Gary Littman


Garry Littman is the owner and director of The Language House in Geneva which organises English language training for professional people, companies and students. He was a radio and newspaper journalist in his native Australia and ran a restaurant in Kathmandu in his younger days. He is an English language trainer and an aficionado of pétanque.

Why is today called Black Friday?

Today is Black Friday, the ominous name for one of the biggest shopping days on planet Earth.

Black Friday has now become a global phenomenon which marches to the sweet tune of rampant capitalism.

It’s bargains galore for the brave. The Day of Deals. Prices are slashed by up to 50 per cent as global retailers encourage a pre-Christmas shopping frenzy.


But, why black?

The origins can be traced back to Philadelphia police in the 1960s. They called it a black day, feared and dreaded by law enforcement, public transport employees, retail workers and taxi drivers; a day the streets and department stores were noir de monde, swarming with people aggressively hunting for their deals. Here’s why they call it Black Friday (not recommended for those with a weak heart).

Another popular, but unproven theory about the origin of the name is that manufacturers and stores operate in the red (debt) all the financial year up until Black Friday when they finally go into the black (profit).

The original Black Friday dates back to September 24, 1869. It refers to an extraordinary gold heist that duped US President Ulysses S. Grant, and led to a collapse of the U.S. gold market and an economic crash.

Two get-rich-quick scoundrels, Jay Gould, the Gordon Gecko of his day, and Jim Fisk, together set up an elaborate plan to control the US gold market. They recruited a high profile financier named Abel Rathbone Corbin who was married to the President’s sister. His job was to get the ear of the President and Treasury and collect secret inside information about government gold trading.
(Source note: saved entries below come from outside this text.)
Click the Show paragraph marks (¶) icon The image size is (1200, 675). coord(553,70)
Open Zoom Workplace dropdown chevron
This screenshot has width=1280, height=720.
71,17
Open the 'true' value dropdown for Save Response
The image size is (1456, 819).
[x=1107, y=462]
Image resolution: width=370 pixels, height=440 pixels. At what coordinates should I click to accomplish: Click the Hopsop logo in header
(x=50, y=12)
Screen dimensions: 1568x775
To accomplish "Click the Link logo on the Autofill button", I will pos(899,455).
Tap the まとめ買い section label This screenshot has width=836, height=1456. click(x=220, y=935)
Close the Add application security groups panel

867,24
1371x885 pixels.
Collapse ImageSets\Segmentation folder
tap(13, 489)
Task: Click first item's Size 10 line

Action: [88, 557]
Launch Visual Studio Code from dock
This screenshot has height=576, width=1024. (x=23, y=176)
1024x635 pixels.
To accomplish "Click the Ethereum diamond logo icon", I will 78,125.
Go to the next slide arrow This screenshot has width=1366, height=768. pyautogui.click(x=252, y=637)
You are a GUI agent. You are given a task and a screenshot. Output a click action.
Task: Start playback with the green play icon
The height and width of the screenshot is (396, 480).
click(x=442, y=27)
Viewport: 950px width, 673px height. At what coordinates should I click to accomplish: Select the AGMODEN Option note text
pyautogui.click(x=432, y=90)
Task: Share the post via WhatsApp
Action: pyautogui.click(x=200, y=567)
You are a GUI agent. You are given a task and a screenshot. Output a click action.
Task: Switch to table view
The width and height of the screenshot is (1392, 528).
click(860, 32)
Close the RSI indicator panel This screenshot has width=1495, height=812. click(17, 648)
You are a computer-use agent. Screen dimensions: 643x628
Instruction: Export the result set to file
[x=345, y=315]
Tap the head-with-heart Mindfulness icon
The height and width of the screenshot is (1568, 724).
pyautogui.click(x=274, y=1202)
The plan was to gradually corner the gold market until the price was high enough and then sell-off at enormous profit.

Gould, (pictured above), also bought the Government's assistant Treasurer in New York, Daniel Butterfield, who was in charge of gold sales. Gould gave Butterfield $10,000 (his annual salary was $8000), which he later claimed in court was an interest-free loan.

Over time, the President became suspicious of Corbin's sudden interest in the gold market. When he discovered a letter from his sister to his wife discussing the matter, he knew he was surrounded by traitors. The furious President swiftly retaliated and ordered the sale of $4,000,000 in government gold. The price of gold and then Wall Street plummeted on Black Friday.

This was the scene (below) at the Gold Reserve on Black Friday.

Gould, known as the "Mephistopheles of Wall Street," not only managed to sell his considerable gold reserves before the crash, but also evade conviction. Five years later, he controlled the Union Pacific Railroad, the Western Union Telegraph Company and the Manhattan Elevated Railroad.